Paradoxalement, la nature de la mondialisation, depuis les années 1980, obéit à une logique différente. Désormais, le capitalisme peut créer des richesses sur des bases géographiques restreintes : le renouvellement permanent des produits par l’innovation et l’augmentation considérable de leur variété suffisent à satisfaire des couches de consommateurs aisés, dont les goûts pour la singularité sont pris en compte grâce à l’utilisation des nouvelles technologies de l’information et de la communication. Dans les secteurs industriels de l’informatique, de l’automobile et de la téléphonie mobile, les producteurs adaptent leur offre aux besoins personnels des consommateurs à revenus moyens et élevés, et ne se préoccupent pas des bas revenus. Cette possibilité leur est offerte par la productique, qui permet de dessiner les caractéristiques du produit en fonction de la demande personnalisée avant de lancer la production.
Depuis le début des années 1990, les (grandes) multinationales ont progressivement rompu avec la configuration traditionnelle façon Vernon , selon laquelle les activités de recherche-développement étaient pour l’essentiel concentrées dans le pays d’origine. La délocalisation à l’étranger ne concernait au départ que les fonctions traditionnelles de l’entreprise : production, assemblage, distribution. Lorsqu’elles réalisaient de la R&D à l’étranger, ce n’était guère que pour améliorer les produits afin de les adapter à la demande locale adressée à leurs filiales (R&D adaptative). Désormais, les grandes firmes multinationales organisent de plus en plus leurs activités d’innovation au niveau mondial dans une logique d’accès aux compétences scientifiques et technologiques complémentaires dans les grandes agglomérations des pays avancés.
La mondialisation de la technologie s’effectue selon trois objectifs différents :
– l’exploitation de la technologie (achats de brevets, cessions de licences, contrats d’ingénierie, etc.) ;
– la coopération scientifique et technique (coprojets ou alliances sans prise de participation en capital) ;
– la « production mondiale » de technologie, qui va de pair avec les investissements directs à l’étranger.

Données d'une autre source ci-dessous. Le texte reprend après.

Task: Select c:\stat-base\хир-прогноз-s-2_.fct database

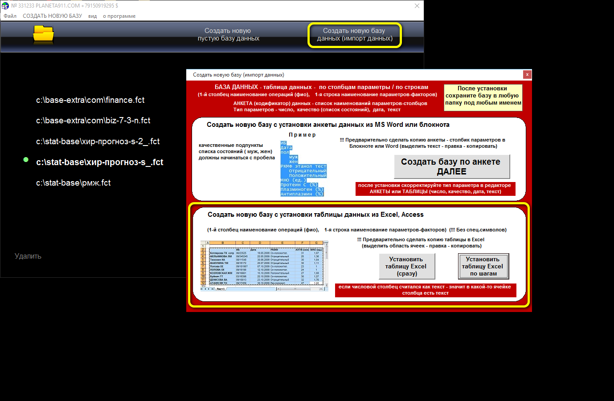Action: [x=98, y=142]

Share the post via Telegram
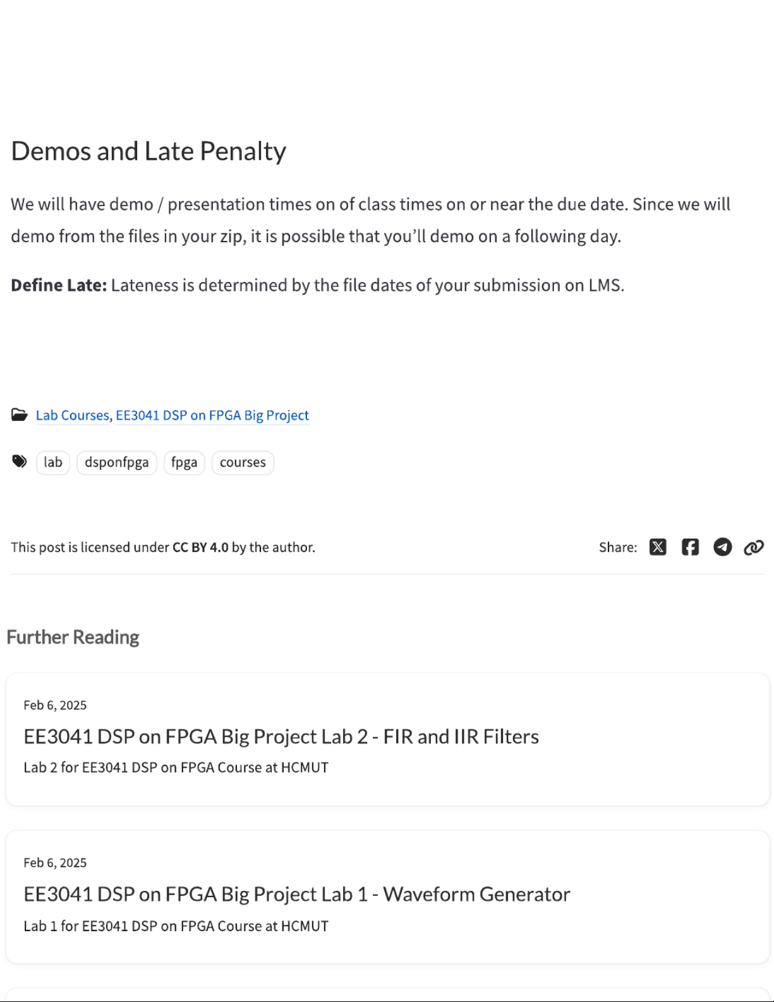722,547
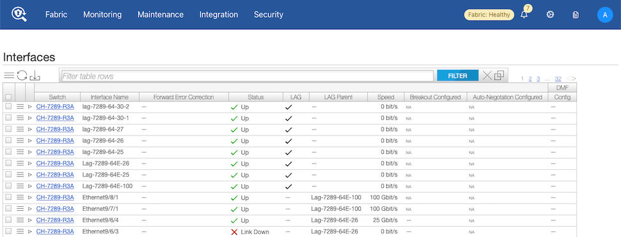This screenshot has width=621, height=237.
Task: Open notifications bell with 7 alerts
Action: click(x=525, y=14)
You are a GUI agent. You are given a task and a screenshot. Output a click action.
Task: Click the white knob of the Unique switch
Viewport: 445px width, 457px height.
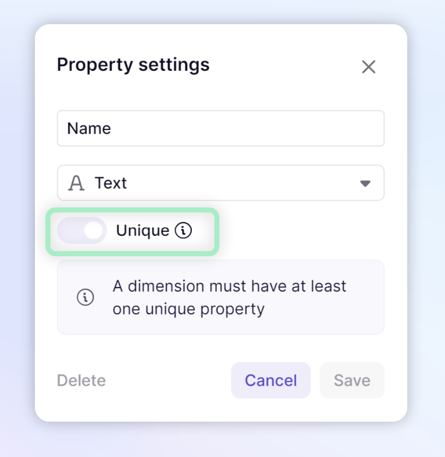(93, 230)
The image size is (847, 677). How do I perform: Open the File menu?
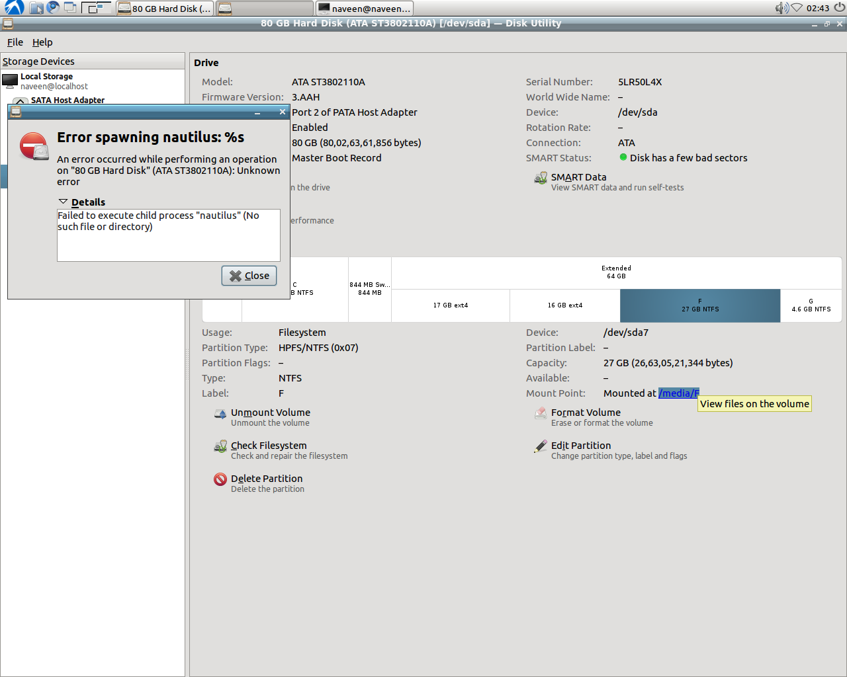(15, 42)
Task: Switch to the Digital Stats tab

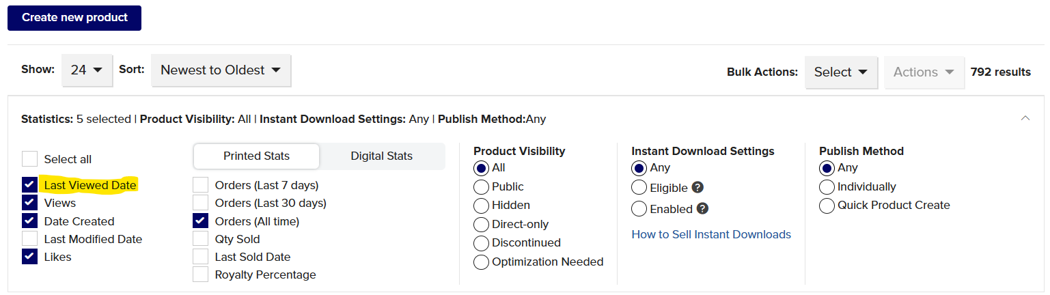Action: [x=382, y=156]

Traditionnellement, la production de la technologie demeurait basée dans les pays d’origine des firmes multinationales. Depuis la fin des années 1980, l’on assiste à une nette progression d’ensemble de l’internationalisation des activités de R&D. La part de ces dernières implantée à l’étranger par les multinationales atteint en moyenne près d’un quart pour l’Allemagne, la France et l’Italie, et près de la moitié pour le Royaume-Uni. Mais cette mondialisation de la technologie suit également une logique forte de polarisation dans les pays développés de la Triade (voir plus haut). La mondialisation de la R&D et de la technologie reste circonscrite aux plus grandes firmes et à un nombre relativement restreint de domaines.
Sur un ensemble de 339 centres de R&D référencés , seuls 47 projets sont localisés dans les pays à faibles revenus (soit 14 %), contre 86 % pour les pays à hauts revenus. Les projets de localisation des activités de développement stricto sensu (et non de recherche) visent à peu près à parts égales les deux types de pays. Par exemple, IBM a ouvert, dès 1997, des centres de R&D à Pékin, Haïfa, Delhi, etc. Lucent Technologies a fait de même dans dix-sept pays. Microsoft a créé un centre de recherche à Pékin, tout en maintenant l’essentiel de ses activités de recherche aux États-Unis et en Europe. En revanche, s’agissant de la catégorie que nous appelons « d’excellence technologique mondiale », c’est-à-dire les « laboratoires de recherche globale », les projets se concentrent à près de 99 % dans les pays à hauts revenus.
Au total, une rupture s’est produite dans les économies capitalistes depuis la crise du fordisme. Une nouvelle économie fondée sur la connaissance s’est développée à partir d’une accélération des investissements en la matière (R&D, éducation, formation, logiciels, etc.). Mais, loin de se traduire par une décentralisation et une diffusion généralisée des activités productives à l’échelle mondiale, elle est à l’origine de fortes inégalités entre les territoires comme entre les populations.